__Extracted information__
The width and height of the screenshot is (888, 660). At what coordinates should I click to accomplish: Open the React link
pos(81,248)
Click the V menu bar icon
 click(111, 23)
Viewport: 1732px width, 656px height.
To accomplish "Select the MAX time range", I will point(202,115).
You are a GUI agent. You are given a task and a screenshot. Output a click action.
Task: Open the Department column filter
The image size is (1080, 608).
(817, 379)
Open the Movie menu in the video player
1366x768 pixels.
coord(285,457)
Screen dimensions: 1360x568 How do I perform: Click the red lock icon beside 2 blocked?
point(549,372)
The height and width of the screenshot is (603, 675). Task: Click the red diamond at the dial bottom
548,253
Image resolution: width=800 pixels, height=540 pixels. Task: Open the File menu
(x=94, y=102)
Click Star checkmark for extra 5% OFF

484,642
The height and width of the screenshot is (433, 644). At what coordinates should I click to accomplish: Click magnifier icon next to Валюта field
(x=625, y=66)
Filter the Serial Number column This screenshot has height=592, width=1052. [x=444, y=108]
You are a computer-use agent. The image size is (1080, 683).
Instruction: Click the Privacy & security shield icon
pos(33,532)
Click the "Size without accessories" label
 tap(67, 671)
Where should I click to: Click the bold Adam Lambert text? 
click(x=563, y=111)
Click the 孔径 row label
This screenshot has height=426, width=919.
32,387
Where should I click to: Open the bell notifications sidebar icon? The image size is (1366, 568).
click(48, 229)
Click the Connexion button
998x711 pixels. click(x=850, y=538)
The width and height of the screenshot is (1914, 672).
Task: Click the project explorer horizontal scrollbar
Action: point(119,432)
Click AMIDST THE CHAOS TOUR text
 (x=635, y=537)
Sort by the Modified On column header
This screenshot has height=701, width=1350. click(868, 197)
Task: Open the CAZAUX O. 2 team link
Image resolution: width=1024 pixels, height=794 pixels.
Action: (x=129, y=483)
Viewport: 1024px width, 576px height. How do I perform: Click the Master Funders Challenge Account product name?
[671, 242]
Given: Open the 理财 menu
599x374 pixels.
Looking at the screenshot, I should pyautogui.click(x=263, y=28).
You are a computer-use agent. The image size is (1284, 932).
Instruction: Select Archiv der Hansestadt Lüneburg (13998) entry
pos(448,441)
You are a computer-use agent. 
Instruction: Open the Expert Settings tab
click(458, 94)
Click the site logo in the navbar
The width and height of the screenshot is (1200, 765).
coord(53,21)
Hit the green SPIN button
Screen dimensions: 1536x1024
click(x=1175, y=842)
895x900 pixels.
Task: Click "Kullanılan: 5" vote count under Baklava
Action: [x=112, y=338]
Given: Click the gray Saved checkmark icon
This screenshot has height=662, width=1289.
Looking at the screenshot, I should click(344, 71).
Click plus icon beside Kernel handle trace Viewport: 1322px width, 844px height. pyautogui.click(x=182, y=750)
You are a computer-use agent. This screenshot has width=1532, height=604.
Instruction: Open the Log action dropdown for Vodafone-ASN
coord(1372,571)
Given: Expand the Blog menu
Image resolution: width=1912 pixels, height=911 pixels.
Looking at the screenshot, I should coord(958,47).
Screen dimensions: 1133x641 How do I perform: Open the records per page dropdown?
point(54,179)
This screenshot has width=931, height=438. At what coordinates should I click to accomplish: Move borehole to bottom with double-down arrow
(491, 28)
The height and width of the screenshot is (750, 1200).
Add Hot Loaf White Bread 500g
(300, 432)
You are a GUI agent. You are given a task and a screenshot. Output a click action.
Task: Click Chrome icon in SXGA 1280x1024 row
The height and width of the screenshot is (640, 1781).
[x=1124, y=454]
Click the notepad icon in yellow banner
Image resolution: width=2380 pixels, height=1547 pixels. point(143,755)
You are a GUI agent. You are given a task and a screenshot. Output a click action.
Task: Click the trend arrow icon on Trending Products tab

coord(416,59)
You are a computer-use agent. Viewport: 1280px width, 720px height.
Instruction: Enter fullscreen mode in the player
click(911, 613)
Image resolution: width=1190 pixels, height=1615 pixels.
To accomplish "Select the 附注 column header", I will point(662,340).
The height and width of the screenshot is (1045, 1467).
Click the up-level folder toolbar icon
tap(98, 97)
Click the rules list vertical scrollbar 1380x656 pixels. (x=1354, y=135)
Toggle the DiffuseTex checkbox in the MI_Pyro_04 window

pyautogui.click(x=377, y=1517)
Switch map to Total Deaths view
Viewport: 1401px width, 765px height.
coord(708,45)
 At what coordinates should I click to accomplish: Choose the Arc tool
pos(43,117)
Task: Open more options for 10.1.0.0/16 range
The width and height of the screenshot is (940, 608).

__Problem to solve__
Nothing in the records may be dropped; reproduce them exactly.

__Solution to this problem__
The width and height of the screenshot is (888, 660). At what coordinates should I click to accomplish: Open the React link
pos(81,248)
Click the V menu bar icon
 click(111, 23)
Viewport: 1732px width, 656px height.
To accomplish "Select the MAX time range", I will point(202,115).
You are a GUI agent. You are given a task and a screenshot. Output a click action.
Task: Open the Department column filter
The image size is (1080, 608).
(817, 379)
Open the Movie menu in the video player
1366x768 pixels.
coord(285,457)
Screen dimensions: 1360x568 How do I perform: Click the red lock icon beside 2 blocked?
point(549,372)
The height and width of the screenshot is (603, 675). Task: Click the red diamond at the dial bottom
548,253
Image resolution: width=800 pixels, height=540 pixels. Task: Open the File menu
(x=94, y=102)
Click Star checkmark for extra 5% OFF

484,642
The height and width of the screenshot is (433, 644). At what coordinates should I click to accomplish: Click magnifier icon next to Валюта field
(x=625, y=66)
Filter the Serial Number column This screenshot has height=592, width=1052. [x=444, y=108]
You are a computer-use agent. The image size is (1080, 683).
Instruction: Click the Privacy & security shield icon
pos(33,532)
Click the "Size without accessories" label
 tap(67, 671)
Where should I click to: Click the bold Adam Lambert text? 
click(x=563, y=111)
Click the 孔径 row label
This screenshot has height=426, width=919.
32,387
Where should I click to: Open the bell notifications sidebar icon? The image size is (1366, 568).
click(48, 229)
Click the Connexion button
998x711 pixels. click(x=850, y=538)
The width and height of the screenshot is (1914, 672).
Task: Click the project explorer horizontal scrollbar
Action: point(119,432)
Click AMIDST THE CHAOS TOUR text
 (x=635, y=537)
Sort by the Modified On column header
This screenshot has height=701, width=1350. click(868, 197)
Task: Open the CAZAUX O. 2 team link
Image resolution: width=1024 pixels, height=794 pixels.
Action: (x=129, y=483)
Viewport: 1024px width, 576px height. How do I perform: Click the Master Funders Challenge Account product name?
[671, 242]
Given: Open the 理财 menu
599x374 pixels.
Looking at the screenshot, I should pyautogui.click(x=263, y=28).
You are a computer-use agent. The image size is (1284, 932).
Instruction: Select Archiv der Hansestadt Lüneburg (13998) entry
pos(448,441)
You are a computer-use agent. 
Instruction: Open the Expert Settings tab
click(458, 94)
Click the site logo in the navbar
The width and height of the screenshot is (1200, 765).
coord(53,21)
Hit the green SPIN button
Screen dimensions: 1536x1024
click(x=1175, y=842)
895x900 pixels.
Task: Click "Kullanılan: 5" vote count under Baklava
Action: [x=112, y=338]
Given: Click the gray Saved checkmark icon
This screenshot has height=662, width=1289.
Looking at the screenshot, I should click(344, 71).
Click plus icon beside Kernel handle trace Viewport: 1322px width, 844px height. pyautogui.click(x=182, y=750)
You are a computer-use agent. This screenshot has width=1532, height=604.
Instruction: Open the Log action dropdown for Vodafone-ASN
coord(1372,571)
Given: Expand the Blog menu
Image resolution: width=1912 pixels, height=911 pixels.
Looking at the screenshot, I should coord(958,47).
Screen dimensions: 1133x641 How do I perform: Open the records per page dropdown?
point(54,179)
This screenshot has width=931, height=438. At what coordinates should I click to accomplish: Move borehole to bottom with double-down arrow
(491, 28)
The height and width of the screenshot is (750, 1200).
Add Hot Loaf White Bread 500g
(300, 432)
You are a GUI agent. You are given a task and a screenshot. Output a click action.
Task: Click Chrome icon in SXGA 1280x1024 row
The height and width of the screenshot is (640, 1781).
[x=1124, y=454]
Click the notepad icon in yellow banner
Image resolution: width=2380 pixels, height=1547 pixels. point(143,755)
You are a GUI agent. You are given a task and a screenshot. Output a click action.
Task: Click the trend arrow icon on Trending Products tab

coord(416,59)
You are a computer-use agent. Viewport: 1280px width, 720px height.
Instruction: Enter fullscreen mode in the player
click(911, 613)
Image resolution: width=1190 pixels, height=1615 pixels.
To accomplish "Select the 附注 column header", I will point(662,340).
The height and width of the screenshot is (1045, 1467).
Click the up-level folder toolbar icon
tap(98, 97)
Click the rules list vertical scrollbar 1380x656 pixels. (x=1354, y=135)
Toggle the DiffuseTex checkbox in the MI_Pyro_04 window

pyautogui.click(x=377, y=1517)
Switch map to Total Deaths view
Viewport: 1401px width, 765px height.
coord(708,45)
 At what coordinates should I click to accomplish: Choose the Arc tool
pos(43,117)
Task: Open more options for 10.1.0.0/16 range
The width and height of the screenshot is (940, 608).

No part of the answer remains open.